(Collected data entries)
____________________

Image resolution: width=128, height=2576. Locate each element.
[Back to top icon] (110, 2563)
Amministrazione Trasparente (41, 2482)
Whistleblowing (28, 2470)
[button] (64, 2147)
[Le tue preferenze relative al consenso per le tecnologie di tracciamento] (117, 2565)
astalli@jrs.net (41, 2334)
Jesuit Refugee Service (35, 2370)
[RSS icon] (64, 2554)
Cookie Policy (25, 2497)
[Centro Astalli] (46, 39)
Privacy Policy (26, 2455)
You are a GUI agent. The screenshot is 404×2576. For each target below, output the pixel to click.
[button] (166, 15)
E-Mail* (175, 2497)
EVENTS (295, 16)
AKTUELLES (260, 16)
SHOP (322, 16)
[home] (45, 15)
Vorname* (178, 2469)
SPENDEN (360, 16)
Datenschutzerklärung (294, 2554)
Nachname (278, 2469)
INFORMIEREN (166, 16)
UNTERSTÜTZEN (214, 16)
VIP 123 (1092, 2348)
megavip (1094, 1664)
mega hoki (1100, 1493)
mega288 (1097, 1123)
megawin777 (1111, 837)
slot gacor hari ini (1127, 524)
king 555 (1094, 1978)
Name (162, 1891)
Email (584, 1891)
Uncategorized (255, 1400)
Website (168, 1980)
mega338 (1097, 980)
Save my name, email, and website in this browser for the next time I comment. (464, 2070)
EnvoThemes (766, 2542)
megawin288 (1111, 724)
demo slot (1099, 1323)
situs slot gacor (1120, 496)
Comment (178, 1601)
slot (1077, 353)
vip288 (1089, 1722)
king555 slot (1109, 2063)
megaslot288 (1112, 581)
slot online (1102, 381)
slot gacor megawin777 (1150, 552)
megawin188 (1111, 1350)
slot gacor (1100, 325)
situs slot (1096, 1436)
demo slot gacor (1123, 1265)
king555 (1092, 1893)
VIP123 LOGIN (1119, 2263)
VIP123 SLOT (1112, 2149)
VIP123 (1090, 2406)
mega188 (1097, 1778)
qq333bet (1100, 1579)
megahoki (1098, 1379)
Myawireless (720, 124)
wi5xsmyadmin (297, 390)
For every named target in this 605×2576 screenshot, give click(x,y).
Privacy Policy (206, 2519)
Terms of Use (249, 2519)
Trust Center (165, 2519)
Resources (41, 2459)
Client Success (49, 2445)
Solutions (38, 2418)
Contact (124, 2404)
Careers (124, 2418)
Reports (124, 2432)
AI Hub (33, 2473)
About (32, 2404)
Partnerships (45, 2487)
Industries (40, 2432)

____________________

(TASK TO COMPLETE): From the data above, output only the lines between the line containing "E-Mail* (175, 2497)" and the line containing "demo slot (1099, 1323)", inclusive, exactly as written.

(TASK OUTPUT):
E-Mail* (175, 2497)
EVENTS (295, 16)
AKTUELLES (260, 16)
SHOP (322, 16)
[home] (45, 15)
Vorname* (178, 2469)
SPENDEN (360, 16)
Datenschutzerklärung (294, 2554)
Nachname (278, 2469)
INFORMIEREN (166, 16)
UNTERSTÜTZEN (214, 16)
VIP 123 (1092, 2348)
megavip (1094, 1664)
mega hoki (1100, 1493)
mega288 (1097, 1123)
megawin777 (1111, 837)
slot gacor hari ini (1127, 524)
king 555 (1094, 1978)
Name (162, 1891)
Email (584, 1891)
Uncategorized (255, 1400)
Website (168, 1980)
mega338 (1097, 980)
Save my name, email, and website in this browser for the next time I comment. (464, 2070)
EnvoThemes (766, 2542)
megawin288 (1111, 724)
demo slot (1099, 1323)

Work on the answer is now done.